Dataset entries: Begin
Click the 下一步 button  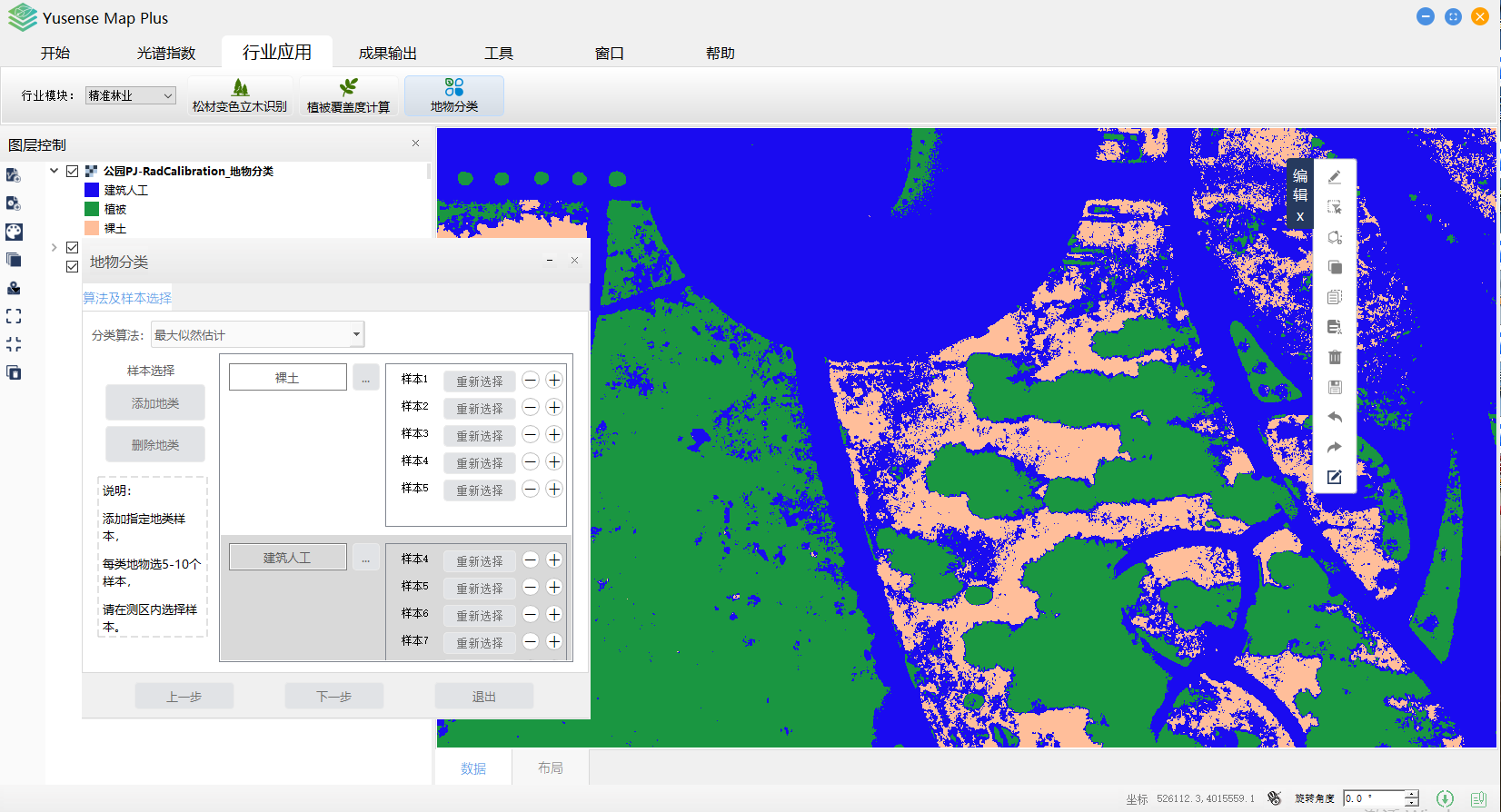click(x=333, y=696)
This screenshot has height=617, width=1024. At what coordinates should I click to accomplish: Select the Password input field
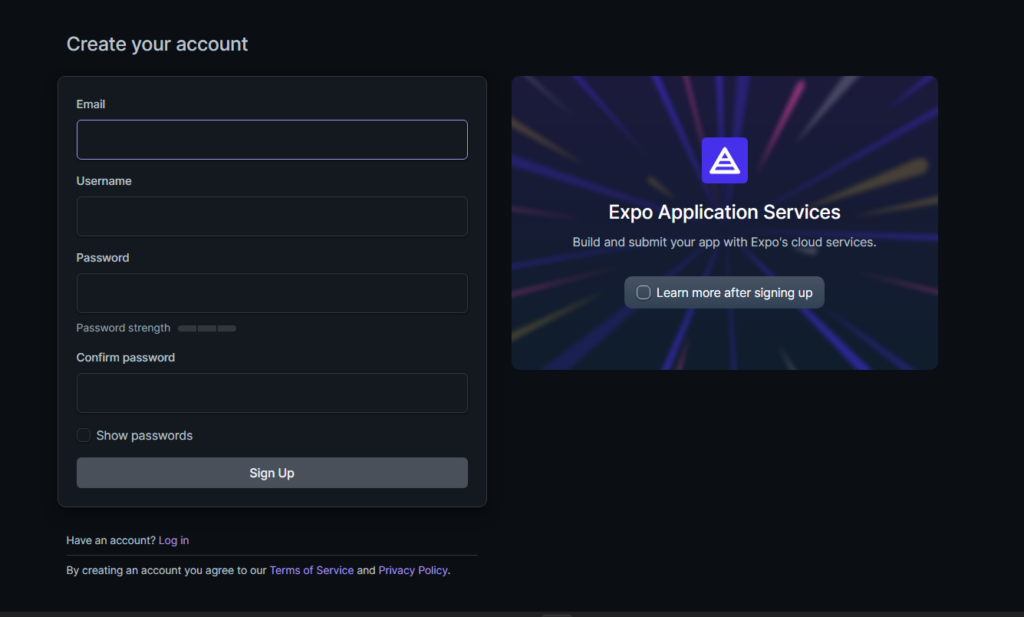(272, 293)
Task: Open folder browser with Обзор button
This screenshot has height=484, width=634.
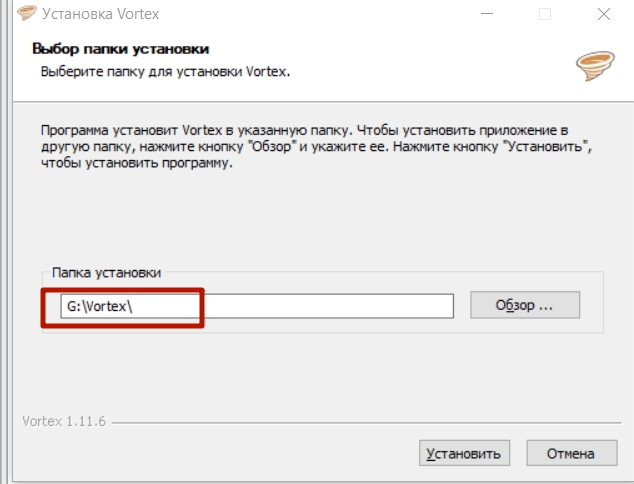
Dataset entries: End
_Task objective_:
Everything from the line containing "This screenshot has height=617, width=1024." through the end of the data should be printed exactly, line for line, except the pictures.

_Solution for this exercise_:
This screenshot has height=617, width=1024. At what coordinates should I click to accomplish: Select the Password input field
(272, 293)
Task: Open folder browser with Обзор button
This screenshot has height=484, width=634.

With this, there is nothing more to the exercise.